Copy every entry exactly as it reads and exclude whatever pictures appear.

──────

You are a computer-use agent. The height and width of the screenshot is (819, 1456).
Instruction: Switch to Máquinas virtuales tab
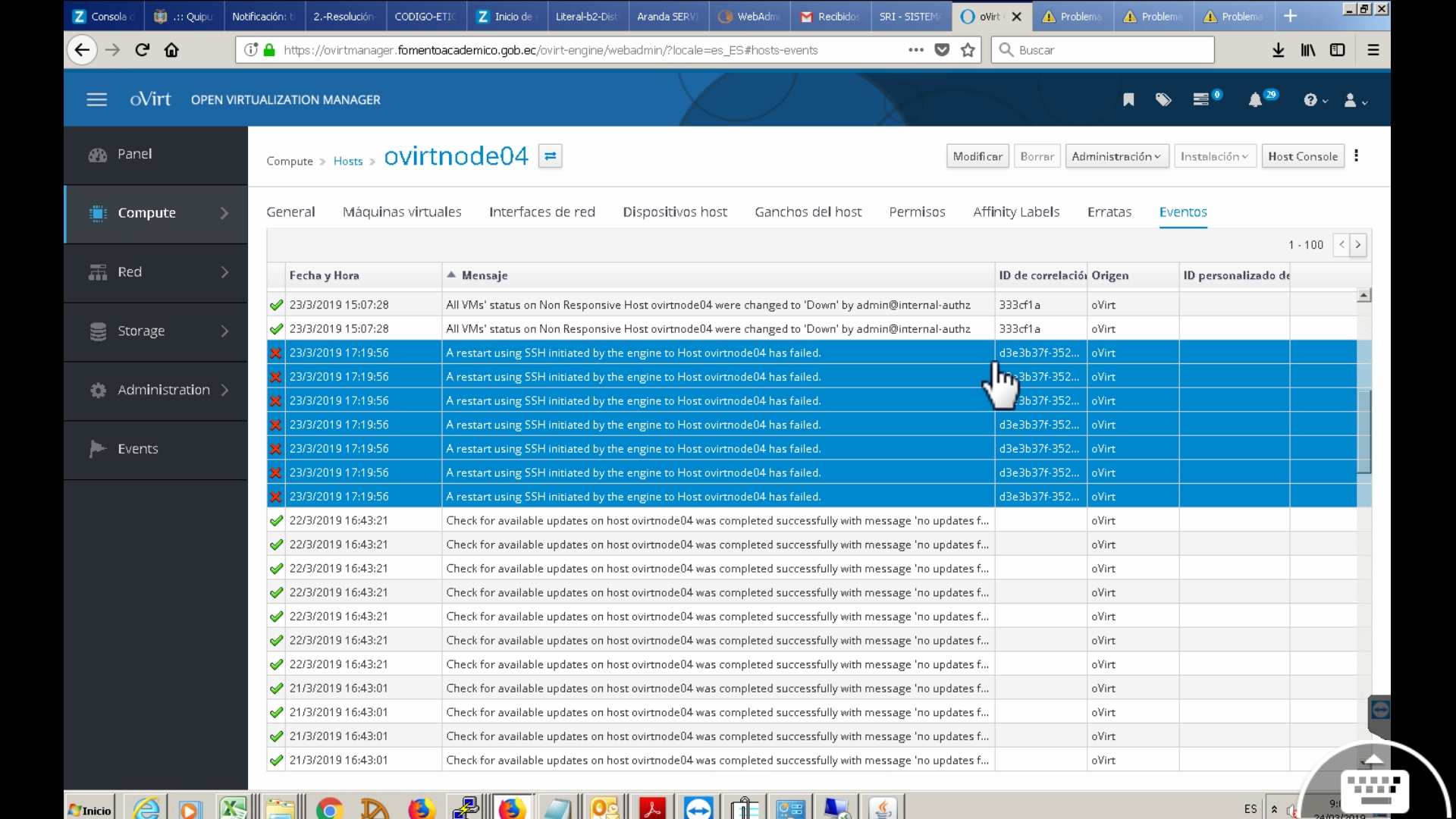[x=402, y=212]
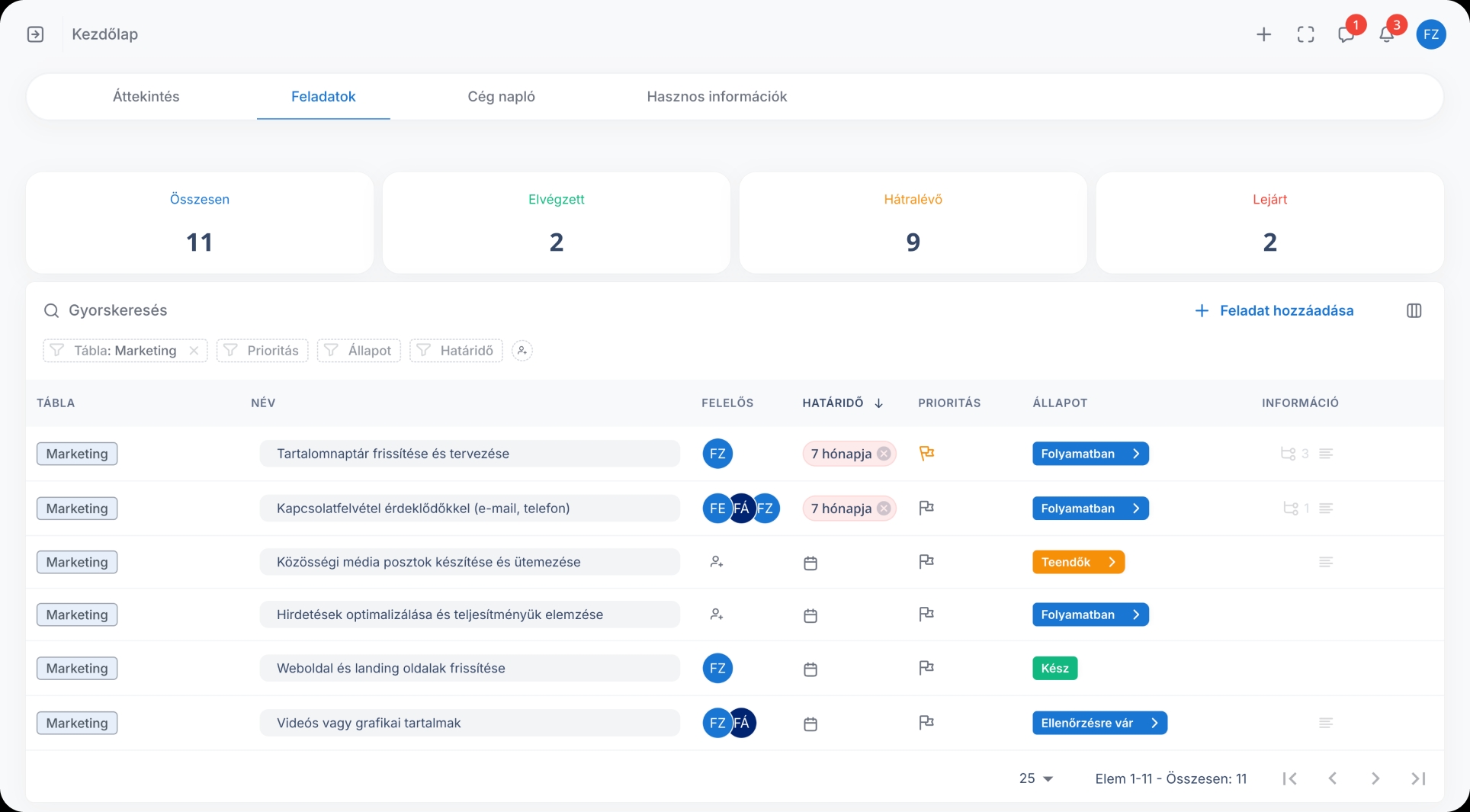Remove the 7 hónapja date from Kapcsolatfelvétel row
Image resolution: width=1470 pixels, height=812 pixels.
click(x=885, y=508)
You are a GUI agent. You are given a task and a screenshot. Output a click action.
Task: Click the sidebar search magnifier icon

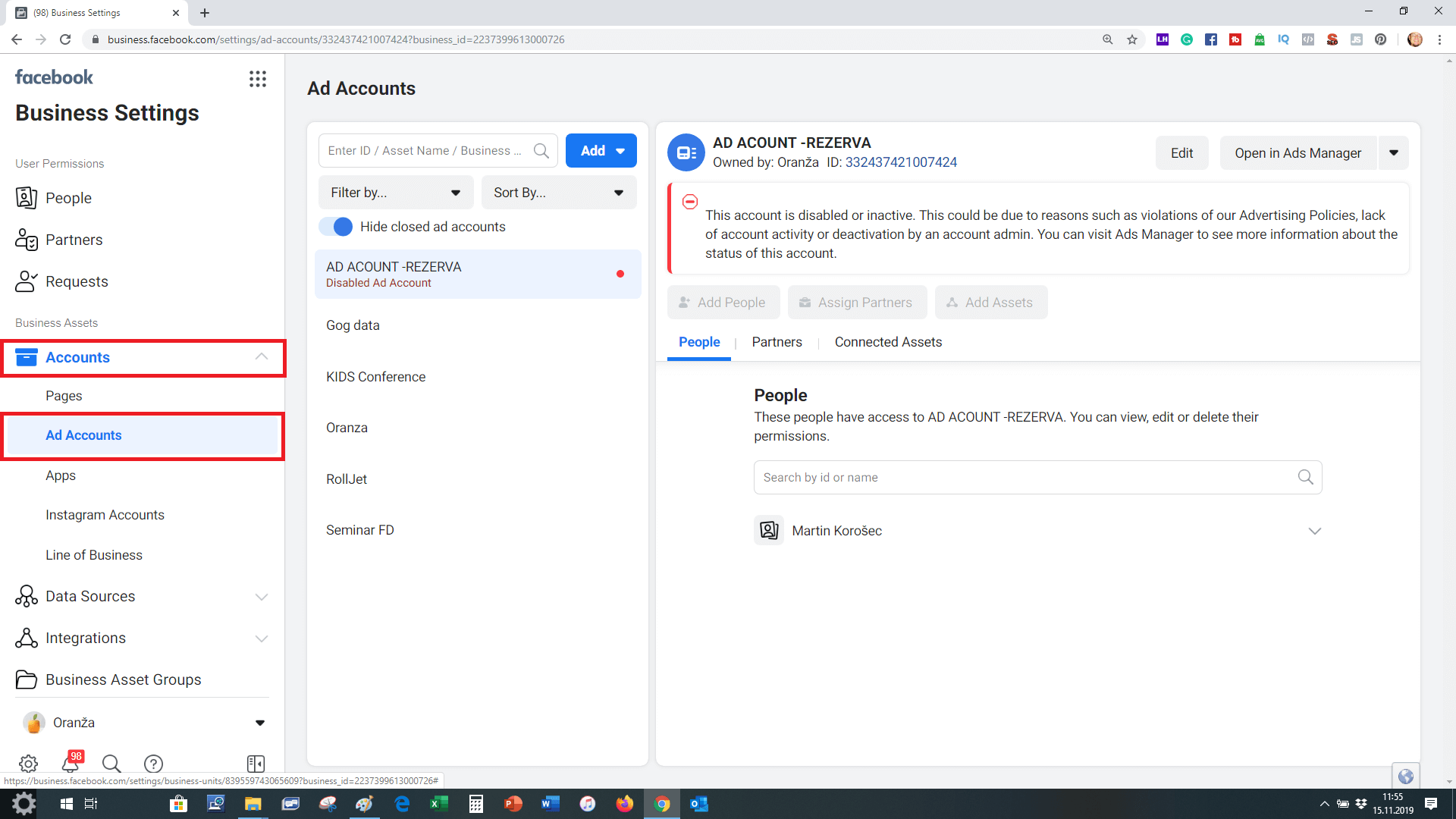[111, 763]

──────

## YOUR SOLUTION
You are a computer-use agent. The height and width of the screenshot is (819, 1456).
Instruction: Switch to Máquinas virtuales tab
[x=402, y=212]
Remove the 7 hónapja date from Kapcsolatfelvétel row
Image resolution: width=1470 pixels, height=812 pixels.
click(x=885, y=508)
You are a GUI agent. You are given a task and a screenshot. Output a click action.
Task: Click the sidebar search magnifier icon

[111, 763]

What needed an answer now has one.